Learning When to Remember: Risk-Sensitive Contextual Bandits for Abstention-Aware Memory Retrieval in LLM-Based Coding Agents
Mehmet Iscan

TL;DR
This paper introduces RSCB-MC, a risk-sensitive memory controller for LLM-based coding agents that selectively retrieves and uses external memory to improve debugging safety and effectiveness.
Contribution
It reframes memory retrieval as a risk-sensitive control problem and develops a novel controller that balances reuse success with safety considerations.
Findings
Achieves 62.5% success rate with 0.0% false positives in offline replay.
Reaches 60.5% proxy success with 0.0% false positives in hot-path validation.

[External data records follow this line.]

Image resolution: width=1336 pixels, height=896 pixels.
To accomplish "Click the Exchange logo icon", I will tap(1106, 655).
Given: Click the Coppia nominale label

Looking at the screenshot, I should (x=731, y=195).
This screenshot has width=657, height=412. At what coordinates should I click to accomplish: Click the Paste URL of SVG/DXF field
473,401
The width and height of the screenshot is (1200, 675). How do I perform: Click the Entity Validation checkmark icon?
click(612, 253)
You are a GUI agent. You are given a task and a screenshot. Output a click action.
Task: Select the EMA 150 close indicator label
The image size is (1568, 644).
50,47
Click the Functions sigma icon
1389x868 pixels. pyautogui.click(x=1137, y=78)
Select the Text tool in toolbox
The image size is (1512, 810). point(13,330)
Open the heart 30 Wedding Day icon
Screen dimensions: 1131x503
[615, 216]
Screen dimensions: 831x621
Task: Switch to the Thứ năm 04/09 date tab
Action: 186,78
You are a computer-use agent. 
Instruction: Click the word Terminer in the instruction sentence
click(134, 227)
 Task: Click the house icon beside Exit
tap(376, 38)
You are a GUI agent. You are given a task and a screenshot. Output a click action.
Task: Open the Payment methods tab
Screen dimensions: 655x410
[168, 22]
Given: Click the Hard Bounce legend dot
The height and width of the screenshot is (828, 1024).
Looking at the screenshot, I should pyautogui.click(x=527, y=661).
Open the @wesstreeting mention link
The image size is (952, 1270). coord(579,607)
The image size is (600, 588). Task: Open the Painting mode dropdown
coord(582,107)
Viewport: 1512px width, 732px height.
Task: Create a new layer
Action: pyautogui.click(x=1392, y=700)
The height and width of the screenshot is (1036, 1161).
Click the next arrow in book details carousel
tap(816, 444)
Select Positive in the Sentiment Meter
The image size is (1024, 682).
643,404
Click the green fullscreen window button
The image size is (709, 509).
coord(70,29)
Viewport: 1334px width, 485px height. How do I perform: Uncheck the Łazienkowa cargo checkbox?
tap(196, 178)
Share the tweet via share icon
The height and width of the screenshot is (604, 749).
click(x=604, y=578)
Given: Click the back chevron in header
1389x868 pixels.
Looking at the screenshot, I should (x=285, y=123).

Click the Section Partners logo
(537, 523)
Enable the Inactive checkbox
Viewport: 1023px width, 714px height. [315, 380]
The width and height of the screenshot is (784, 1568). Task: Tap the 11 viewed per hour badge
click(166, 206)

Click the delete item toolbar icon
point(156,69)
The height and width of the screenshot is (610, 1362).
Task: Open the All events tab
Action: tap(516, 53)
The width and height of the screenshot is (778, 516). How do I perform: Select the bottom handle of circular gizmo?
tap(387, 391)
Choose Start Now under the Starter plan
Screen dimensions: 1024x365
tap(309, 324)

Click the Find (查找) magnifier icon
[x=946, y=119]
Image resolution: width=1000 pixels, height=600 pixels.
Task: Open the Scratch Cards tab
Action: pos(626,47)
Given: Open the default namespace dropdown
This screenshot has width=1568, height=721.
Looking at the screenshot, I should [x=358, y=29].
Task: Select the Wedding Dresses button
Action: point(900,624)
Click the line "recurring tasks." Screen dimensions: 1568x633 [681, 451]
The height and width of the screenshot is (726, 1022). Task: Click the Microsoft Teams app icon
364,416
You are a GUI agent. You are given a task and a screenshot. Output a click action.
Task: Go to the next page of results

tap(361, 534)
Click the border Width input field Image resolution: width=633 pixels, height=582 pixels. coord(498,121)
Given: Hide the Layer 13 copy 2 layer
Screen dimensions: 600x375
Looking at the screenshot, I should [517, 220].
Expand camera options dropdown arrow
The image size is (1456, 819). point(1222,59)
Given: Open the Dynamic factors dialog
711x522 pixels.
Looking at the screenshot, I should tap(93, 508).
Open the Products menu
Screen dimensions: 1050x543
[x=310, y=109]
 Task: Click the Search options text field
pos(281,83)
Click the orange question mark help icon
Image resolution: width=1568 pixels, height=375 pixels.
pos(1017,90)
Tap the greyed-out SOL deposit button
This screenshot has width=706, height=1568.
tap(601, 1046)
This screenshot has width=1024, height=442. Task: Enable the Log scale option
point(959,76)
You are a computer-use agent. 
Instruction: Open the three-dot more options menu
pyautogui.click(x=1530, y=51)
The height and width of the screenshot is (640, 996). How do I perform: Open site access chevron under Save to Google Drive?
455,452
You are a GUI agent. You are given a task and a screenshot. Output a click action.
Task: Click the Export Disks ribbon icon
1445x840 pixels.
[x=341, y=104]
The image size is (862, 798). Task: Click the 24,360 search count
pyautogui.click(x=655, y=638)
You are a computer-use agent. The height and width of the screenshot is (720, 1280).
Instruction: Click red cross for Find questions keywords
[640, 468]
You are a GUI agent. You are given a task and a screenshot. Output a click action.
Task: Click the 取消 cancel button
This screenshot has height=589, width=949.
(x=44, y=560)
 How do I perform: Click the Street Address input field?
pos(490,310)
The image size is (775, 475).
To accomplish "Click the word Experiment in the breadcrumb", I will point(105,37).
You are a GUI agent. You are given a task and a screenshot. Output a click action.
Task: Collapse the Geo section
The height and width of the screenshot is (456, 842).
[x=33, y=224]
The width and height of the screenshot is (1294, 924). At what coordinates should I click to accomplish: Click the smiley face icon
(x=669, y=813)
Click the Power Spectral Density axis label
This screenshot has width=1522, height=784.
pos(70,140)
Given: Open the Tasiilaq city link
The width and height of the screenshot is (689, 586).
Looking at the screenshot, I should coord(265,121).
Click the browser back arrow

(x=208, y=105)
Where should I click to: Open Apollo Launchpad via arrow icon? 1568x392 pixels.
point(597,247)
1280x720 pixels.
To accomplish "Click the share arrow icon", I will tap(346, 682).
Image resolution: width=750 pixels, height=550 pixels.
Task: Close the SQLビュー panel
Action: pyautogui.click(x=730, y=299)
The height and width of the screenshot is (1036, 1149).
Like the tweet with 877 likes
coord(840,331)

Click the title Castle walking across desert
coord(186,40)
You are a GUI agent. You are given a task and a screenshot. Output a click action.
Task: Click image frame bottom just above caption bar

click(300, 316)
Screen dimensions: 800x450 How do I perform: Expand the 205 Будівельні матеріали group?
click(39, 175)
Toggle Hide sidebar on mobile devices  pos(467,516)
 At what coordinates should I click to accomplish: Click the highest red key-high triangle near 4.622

Effectively balances memory reuse and safety in coding agent debugging.
Abstract
Large language model (LLM)-based coding agents increasingly rely on external memory to reuse prior debugging experience, repair traces, and repository-local operational knowledge. However, retrieved memory is useful only when the current failure is genuinely compatible with a previous one; superficial similarity in stack traces, terminal errors, paths, or configuration symptoms can lead to unsafe memory injection. This paper reframes issue-memory use as a selective, risk-sensitive control problem rather than a pure top-k retrieval problem. We introduce RSCB-MC, a risk-sensitive contextual bandit memory controller that decides whether an agent should use no memory, inject the top resolution, summarize multiple candidates, perform high-precision or high-recall retrieval, abstain, or ask for feedback. The system stores reusable issue knowledge through a pattern-variant-episode schema and…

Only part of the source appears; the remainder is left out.